DATASET EXTRACT ::
——

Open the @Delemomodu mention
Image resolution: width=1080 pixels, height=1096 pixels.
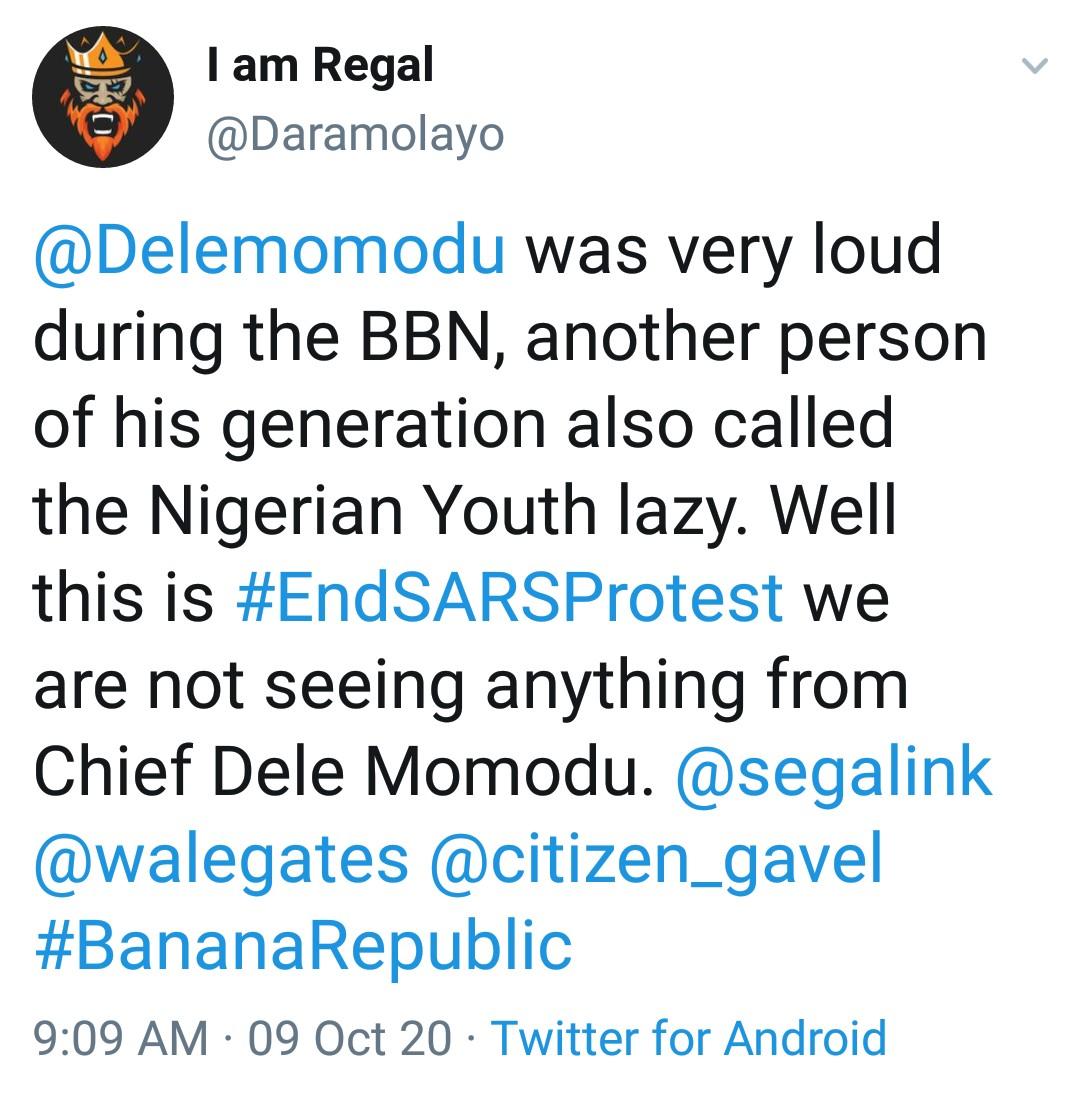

——

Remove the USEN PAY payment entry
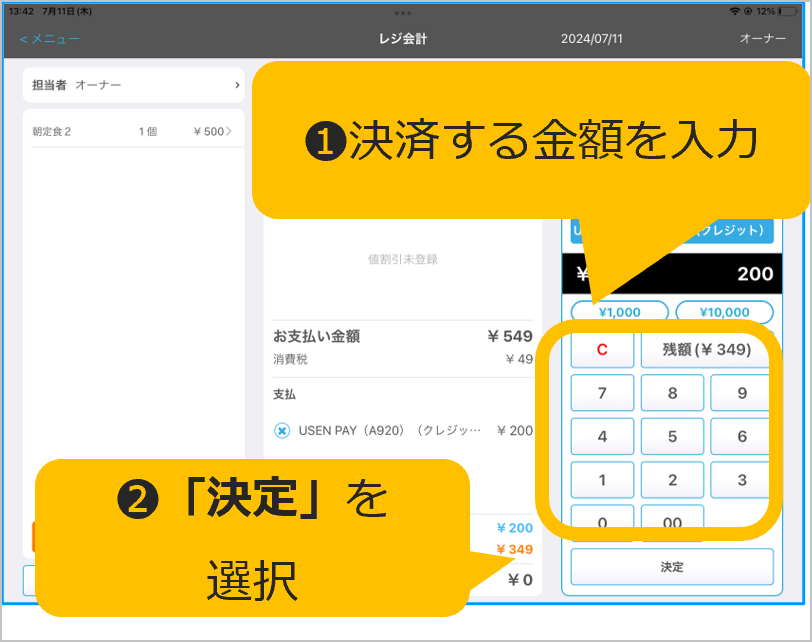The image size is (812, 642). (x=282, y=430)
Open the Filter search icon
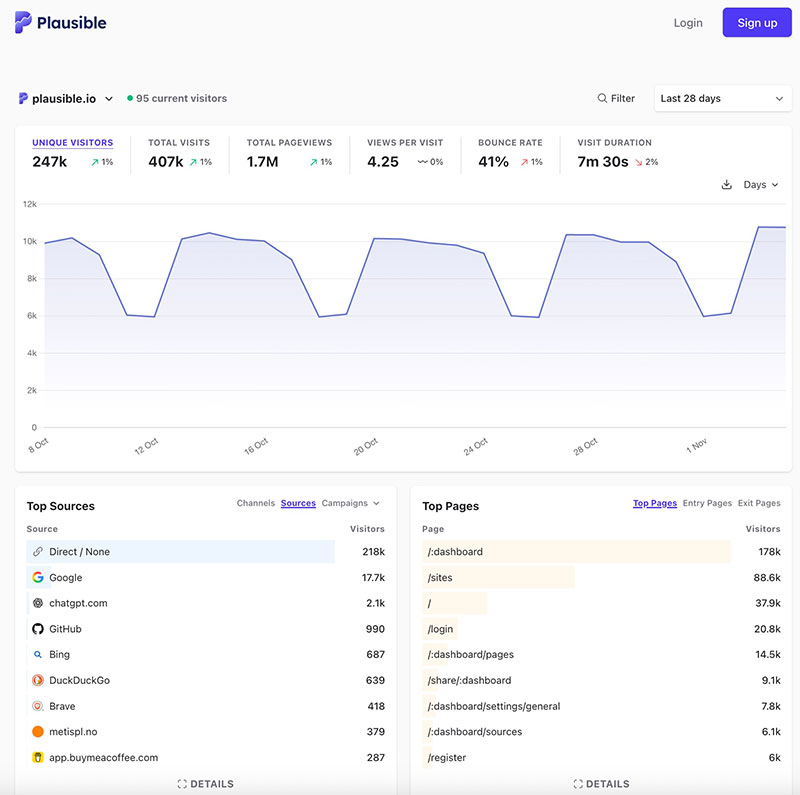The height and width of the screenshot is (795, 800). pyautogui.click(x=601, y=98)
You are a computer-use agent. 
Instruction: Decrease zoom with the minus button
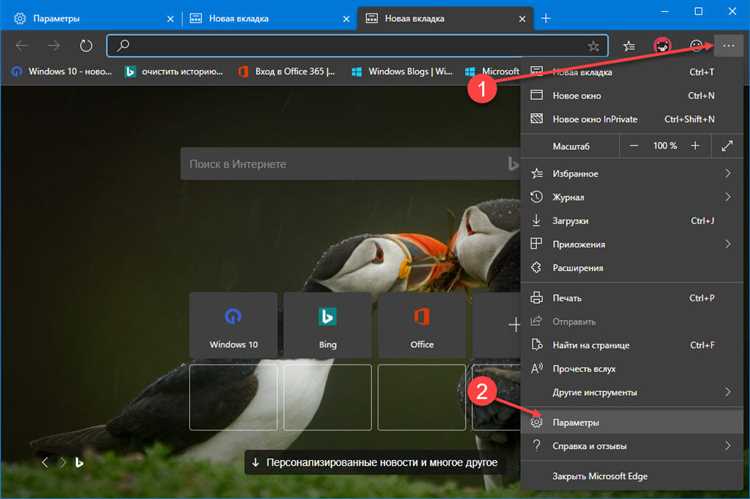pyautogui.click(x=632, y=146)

——

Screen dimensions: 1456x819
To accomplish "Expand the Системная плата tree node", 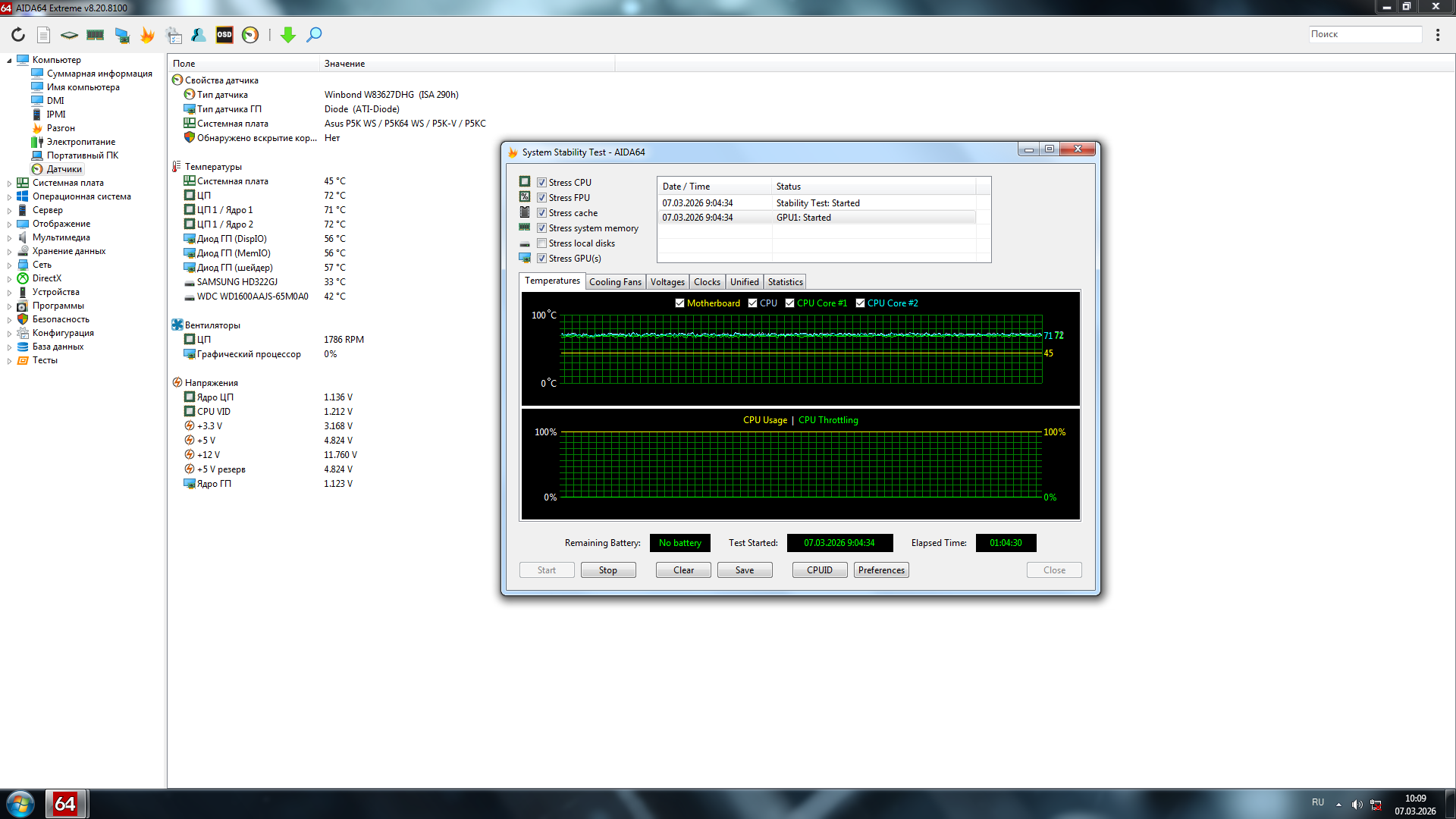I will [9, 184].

——

WRITTEN REQUEST :: Render the listing as a JSON list of strings, one per line, starting at the line containing "Remove the USEN PAY payment entry" and ending at the line containing "pyautogui.click(x=632, y=146)", both included. Skip blank lines and leave the pictures out.

PROBLEM SOLUTION ::
[
  "Remove the USEN PAY payment entry",
  "The image size is (812, 642). (x=282, y=430)",
  "Open the Filter search icon",
  "The height and width of the screenshot is (795, 800). pyautogui.click(x=601, y=98)",
  "You are a computer-use agent. ",
  "Instruction: Decrease zoom with the minus button",
  "pyautogui.click(x=632, y=146)"
]